» Source material
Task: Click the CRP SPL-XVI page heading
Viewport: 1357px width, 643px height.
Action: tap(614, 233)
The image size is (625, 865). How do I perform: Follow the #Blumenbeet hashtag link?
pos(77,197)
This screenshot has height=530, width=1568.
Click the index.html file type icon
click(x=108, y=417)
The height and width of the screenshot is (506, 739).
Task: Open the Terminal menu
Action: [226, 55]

» What you need to do
Every line from the one with "This screenshot has height=530, width=1568." to the end of the records above should be returned exactly, and no other lines.

» Answer area
This screenshot has height=530, width=1568.
Click the index.html file type icon
click(x=108, y=417)
The height and width of the screenshot is (506, 739).
Task: Open the Terminal menu
Action: [226, 55]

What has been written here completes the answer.